#### EXERCISE AIM:
Locate the string "Cookies" in the records below. Copy every line where it occurs.

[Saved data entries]
[Start of Attachment]

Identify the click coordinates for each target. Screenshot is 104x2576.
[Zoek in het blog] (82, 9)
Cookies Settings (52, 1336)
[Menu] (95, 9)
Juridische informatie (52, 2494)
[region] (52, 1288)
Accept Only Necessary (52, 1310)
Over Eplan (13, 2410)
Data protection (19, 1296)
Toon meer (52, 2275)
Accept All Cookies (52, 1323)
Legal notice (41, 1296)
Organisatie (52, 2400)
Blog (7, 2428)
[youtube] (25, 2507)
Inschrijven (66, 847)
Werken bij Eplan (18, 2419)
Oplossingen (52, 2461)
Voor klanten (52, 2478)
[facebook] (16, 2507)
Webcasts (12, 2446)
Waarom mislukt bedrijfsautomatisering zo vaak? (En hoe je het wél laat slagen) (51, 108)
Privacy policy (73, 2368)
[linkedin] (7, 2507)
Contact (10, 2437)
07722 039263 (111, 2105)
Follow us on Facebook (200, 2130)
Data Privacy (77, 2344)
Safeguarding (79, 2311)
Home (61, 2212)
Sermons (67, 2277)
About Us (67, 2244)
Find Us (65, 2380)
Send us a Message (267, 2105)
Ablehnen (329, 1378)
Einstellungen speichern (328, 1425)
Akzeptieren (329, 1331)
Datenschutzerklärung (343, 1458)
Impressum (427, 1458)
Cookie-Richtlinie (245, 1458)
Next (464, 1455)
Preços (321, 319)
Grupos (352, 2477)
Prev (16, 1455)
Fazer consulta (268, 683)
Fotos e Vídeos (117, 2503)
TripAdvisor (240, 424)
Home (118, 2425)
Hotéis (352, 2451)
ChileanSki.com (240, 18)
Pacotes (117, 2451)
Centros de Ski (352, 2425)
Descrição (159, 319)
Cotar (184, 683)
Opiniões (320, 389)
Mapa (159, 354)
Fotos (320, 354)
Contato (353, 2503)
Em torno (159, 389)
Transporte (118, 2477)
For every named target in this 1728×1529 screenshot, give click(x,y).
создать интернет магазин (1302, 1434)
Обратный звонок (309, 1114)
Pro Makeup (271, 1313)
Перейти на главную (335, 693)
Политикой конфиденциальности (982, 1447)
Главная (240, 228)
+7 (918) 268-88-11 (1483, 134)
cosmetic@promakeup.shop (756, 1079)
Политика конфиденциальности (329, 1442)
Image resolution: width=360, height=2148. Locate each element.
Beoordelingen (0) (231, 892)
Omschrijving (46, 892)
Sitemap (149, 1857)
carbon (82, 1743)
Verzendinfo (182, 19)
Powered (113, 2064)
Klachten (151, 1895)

[End of Attachment]

#### REPLY:
Cookies Settings (52, 1336)
Accept All Cookies (52, 1323)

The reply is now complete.